Com exclamação. Sem anistia, bobões!

Postura do grupo IRA! tem que ser aplaudida

Para ler ao som de: Dias de luta

Nos 1980, fui um entusiasta de primeira hora do novo rock brasileiro que dava as caras. Bipolar e parcialmente.  Talvez “multipolar”, já que tanto nos alternativos (“Som Três”, “Pipoca Moderna”, “Bizz”…) quanto na então grande imprensa (defuntas publicações como “Manchete”, “Fatos & Fotos”, “Jornal da Tarde”), continuei escrevendo e gostando do que sempre me alimentara: de Caymmi e Jobim e Clementina, Cartola, Caetano, Chico  ao pop anglo-americano, do jazz e do clássico em diferentes fases à música sem fronteiras estilísticas e geográficas.
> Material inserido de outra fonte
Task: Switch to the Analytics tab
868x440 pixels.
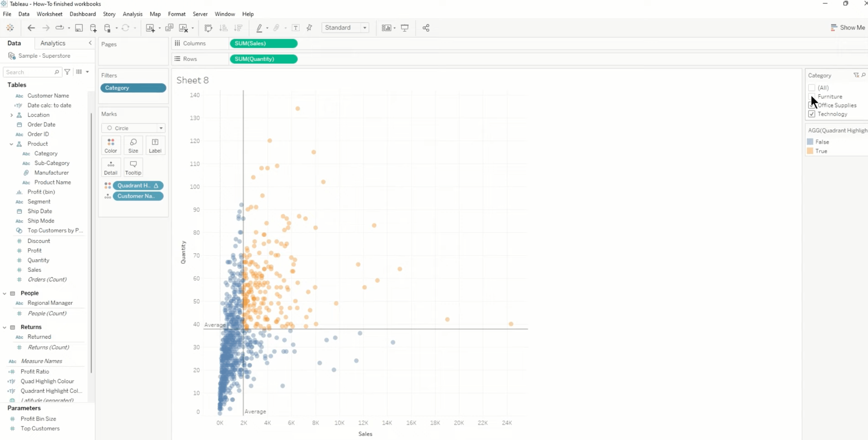Action: [53, 43]
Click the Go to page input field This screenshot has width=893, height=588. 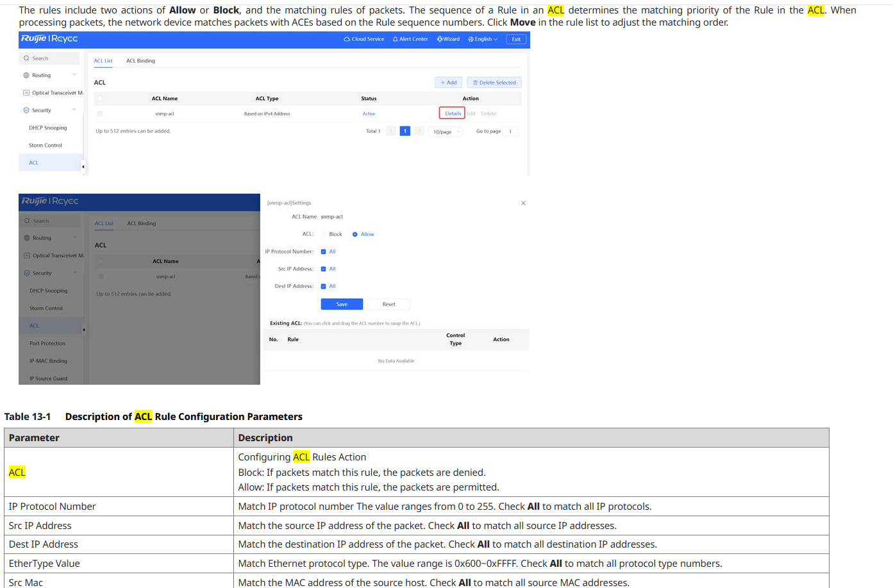(x=510, y=131)
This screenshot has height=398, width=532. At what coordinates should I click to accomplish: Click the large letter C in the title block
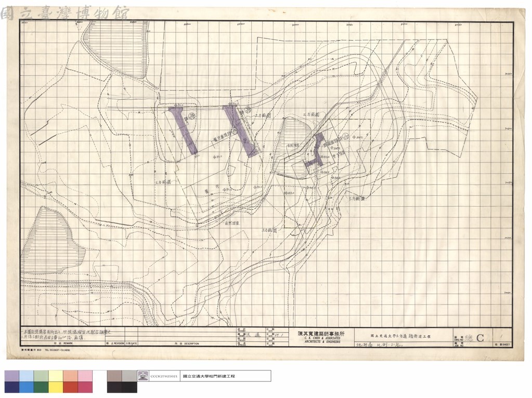tap(480, 338)
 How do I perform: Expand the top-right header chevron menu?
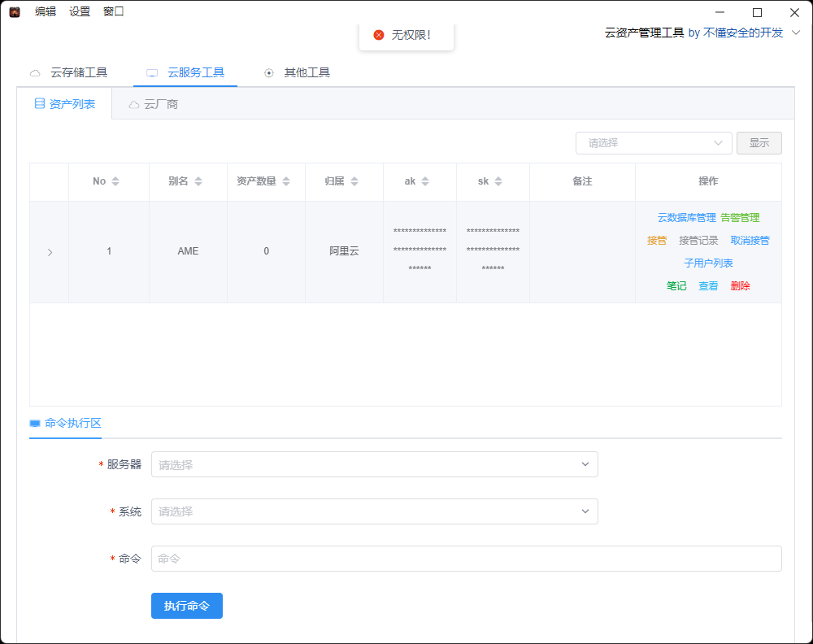(x=796, y=33)

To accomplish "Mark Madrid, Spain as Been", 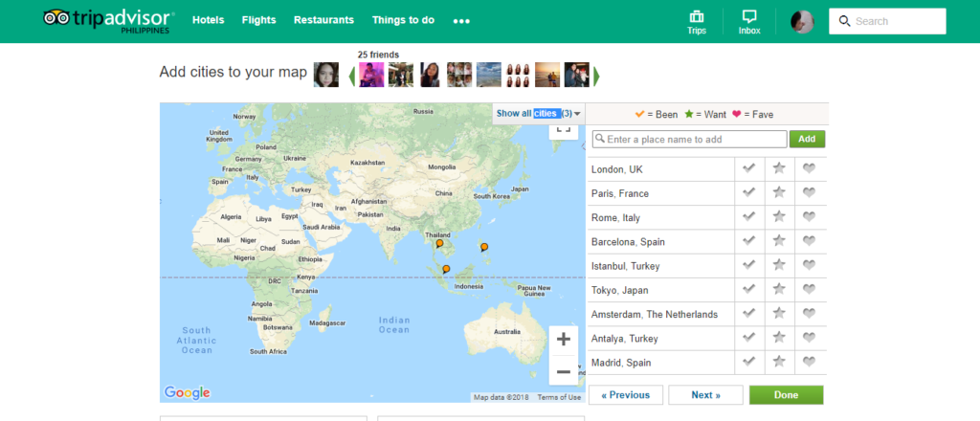I will pos(748,362).
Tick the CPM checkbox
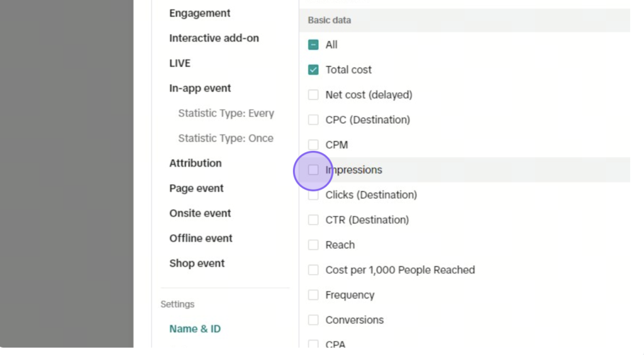The height and width of the screenshot is (355, 644). pyautogui.click(x=313, y=145)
E prossegui nessa toada a partir de 1992 n’O Globo (até 2011).

Parcial devido à proximidade com algumas figuras-chave daquela onda. A começar por um dos precursores, o criador de Gang 90 & Absurdettes, Julio Barroso, amigo desde a adolescência e que, entre 1975 e 76, tinha me escalado como copiloto da revista “Música do Planeta Terra”. E ainda, em diferentes graus de amizade (ou amigos em comum), Lulu, Lobão, Barão/Cazuza (via Ezequiel), Dus(s)ek, Miquinhos Amestrados, Russo (via Brother, em Brasília, e o leblonense Borges ), RPM (via o jornalista PRM que virou cantor), Ed e, continuando pelos 1990, Cássia (via Toledo, e Zeca de novo)…

Como se sabe, à la Ginsberg, vimos as melhores mentes dessa geração precocemente mortas. E a onda virar marola, falida esteticamente.
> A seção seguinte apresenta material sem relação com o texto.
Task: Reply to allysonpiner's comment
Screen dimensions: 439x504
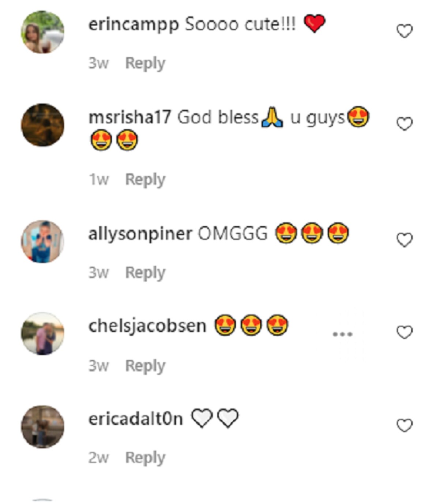Action: point(145,273)
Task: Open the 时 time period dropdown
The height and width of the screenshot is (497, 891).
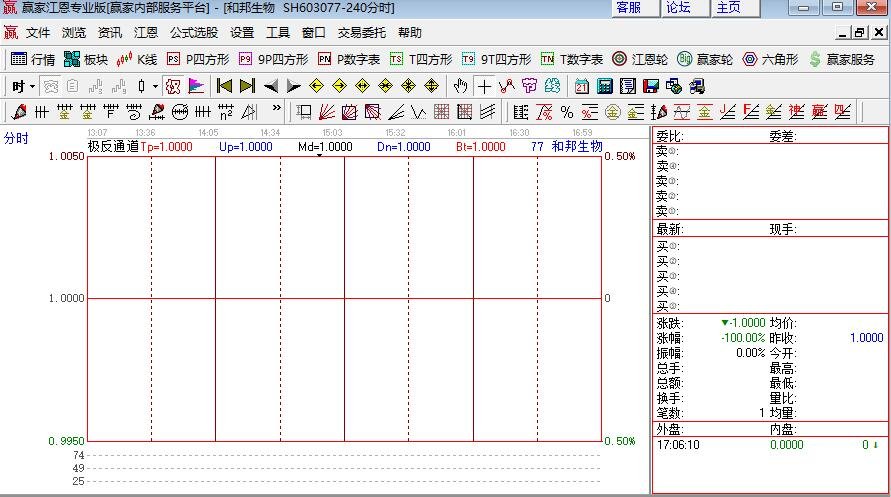Action: pos(23,86)
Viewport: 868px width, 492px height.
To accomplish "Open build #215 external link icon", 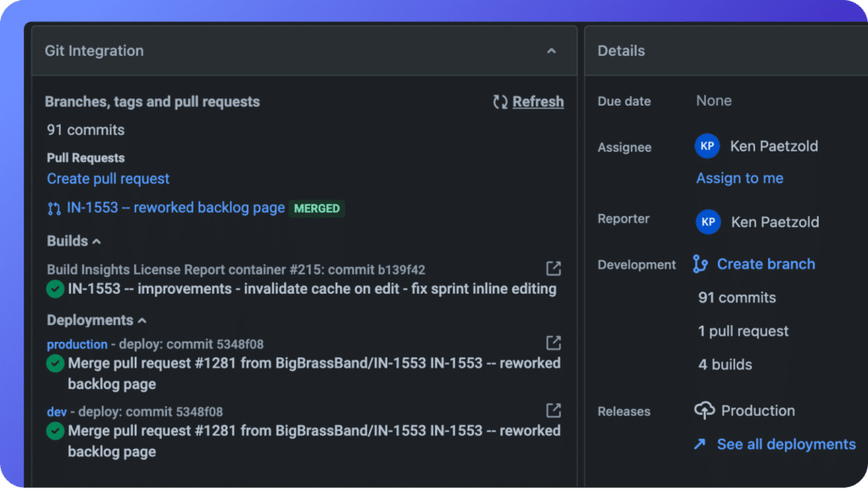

Nariz de cera autocentrado para chegar ao título. Sem anistia para o oportunista como sempre João Luiz Woerdenbag Filho. Mesmo que ele pareça já ter garantido a sua por parte de colegas e da ex-grande mídia. Com cara de paisagem, faz programas de TV, encontros no palco com parças, posando em cima do muro. Mas, antes, deve autocrítica. Não vamos esquecer, abraçou o olavismo, o lava-jatismo, a tese da ditabranda, foi visitar o então candidato no hospital, fez campanha para o pior presidente brasileiro influenciando muitas cabeças.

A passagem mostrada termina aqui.